「The NORTH FACE」などのスポーツウェアを中心に展開するゴールドウイン。2020年8月7日に2021年3月期の第一四半期の決算を発表した。決算短信とあわせて、大幅な業績予想の修正も発表。開示資料を読むと、業績予想の修正もいまだ保守的に織り込んでいると記載されている。アパレルメーカーが軒並み厳しい状況のなか、ゴールドウインは無難に難局を乗り切ることができるのか?
■基本情報(2020年8月7日時点)
- 株価:6,840円
- 時価総額:3,259億円
- 予想PER:48.4倍
- PBR:7.06倍
- 予想配当利回り:0.87%
- 自己資本比率:53.2%
- 会計基準:日本基準
■ゴールドウインの業績は?
ゴールドウインについて前回(2020年5月3日)は「スポーツウェア大手のゴールドウイン(8111)、割高!?適正株価はいくらか?」にて投稿。この約3か月間で株価は約15%ほど上昇した。新型コロナウイルスの影響によってアパレルメーカーが軒並み苦戦するなか、ゴールドウインの株価は逆境の中で上昇している状況だ。
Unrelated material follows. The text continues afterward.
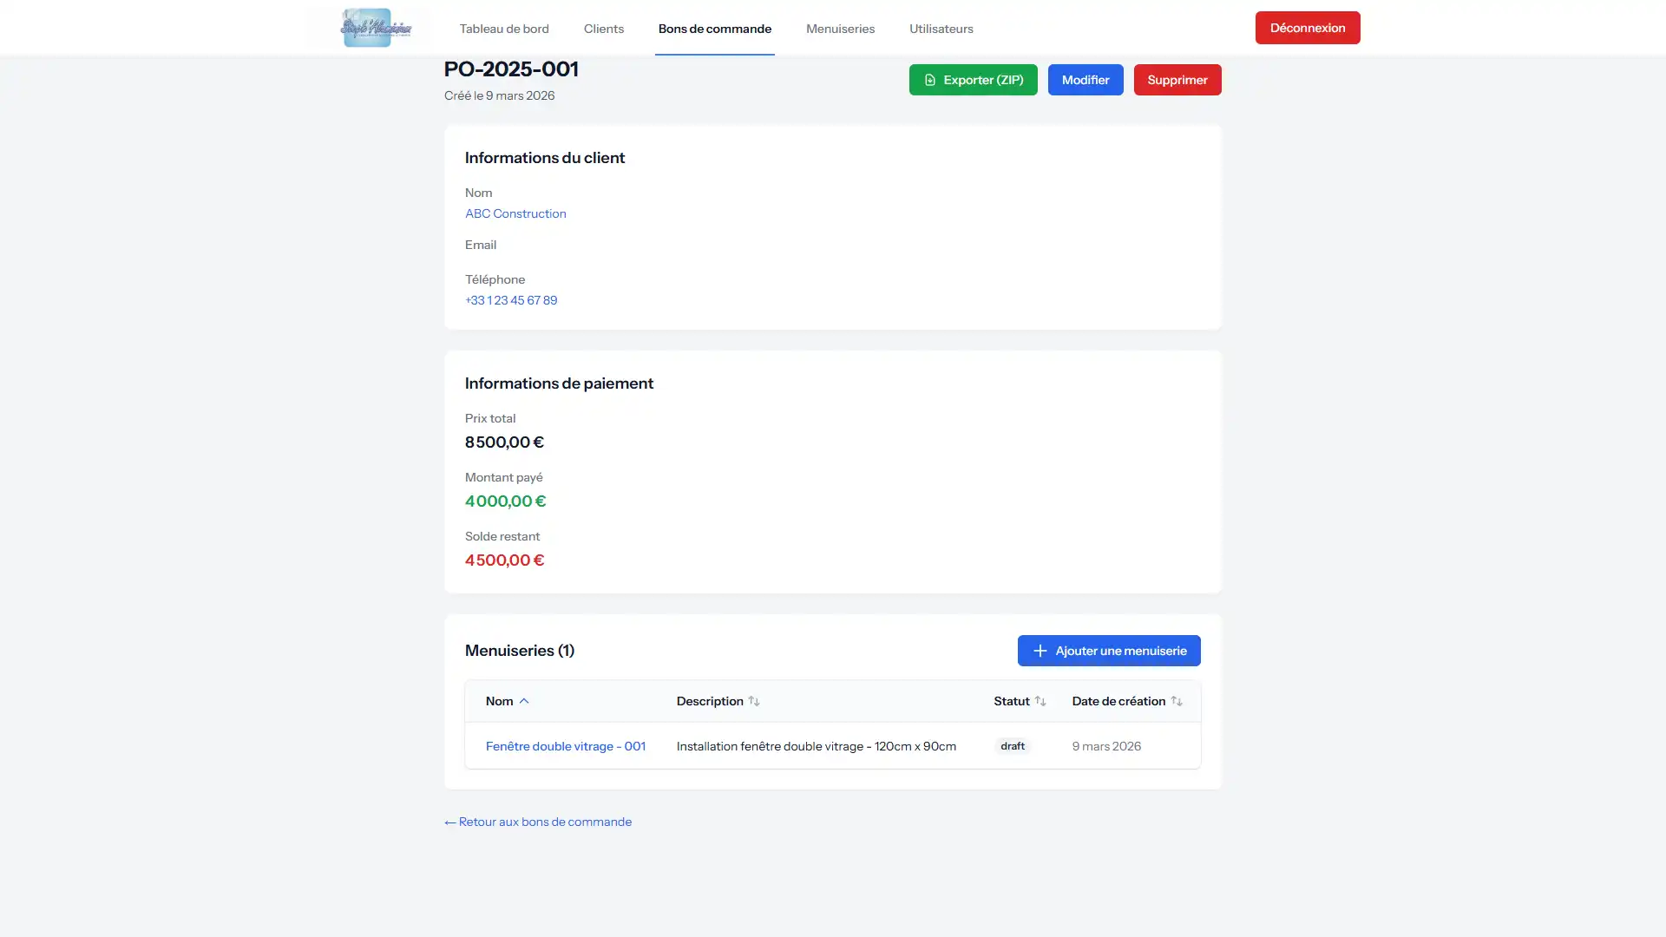The width and height of the screenshot is (1666, 937).
Task: Click the Description column sort arrows
Action: tap(753, 701)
ゴールドウインの2021年3月期の第一四半期の売上高は122億円(前年同期比△32.5%)、営業利益は△4.8億円(前年同期は19.0億円の黒字)と大幅な減収減益となった。ゴールドウインの決算説明資料をよむと、この厳しい業績とは違い、足元の堅調な業績が発表されている。たとえば、月別の前年同期比を見ると、4月は前年同期比51%、5月は同56%、6月は同103%と6月度には前年同期を超える売上高となっている。
■2020年6月度は前年同月比プラス!
ゴールドウインは2020年4月~5月にかけて直営店を臨時休業した影響があり、大きく前年同月比マイナスの売上高となった。いっぽう、6月からは全店舗の営業を再開させており、外出自粛の反動で売上高が大きく反発した形だ。個人投資家としては、6月度の前年同期比プラスをどのように考えるかが重要だ。一時的な反動と考えると、海外からの外国人旅行者(インバウンド需要)が激減しており7月以降は前年比マイナスとなる考えと、もう一つは、国内の顧客が大きく戻っている(増えている)という考え方(海外分は減っているため)。
ゴールドウインの2020年8月6日に公表した「業績予想の修正に関するお知らせ」では、2020年4月~9月の業績について、売上高+90億円、営業利益+46億円の上方修正としている。この業績予想の見直しについても、決算説明資料をよむと、7月~9月は前年比67%の見通しと保守的に見ているとコメントしている。8月6日に公表していることを考えると、2020年7月度も6月に引き続き前年比プラスだったと考えることもできるが、その点についてはコメントおよび開示されていない。
■ゴールドウインの株価推移は?
ゴールドウインの株価推移を見ると、中長期では下落トレンドに入ったように見える。ゴールドウインの時価総額は3,000億円をこえており、競合他社のアシックス(2,500億円)、デサント(1,400億円)、ミズノ(500億円)と比べると割高だ。スポーツウェアメーカー各社が大きく苦戦する中、ゴールドウインだけが無難に難局を乗り切れるのだろうか。一時的には業績予想の修正を好感して反発するかもしれないが、中長期の業績見込みを考えると、積極的に買える株価ではない。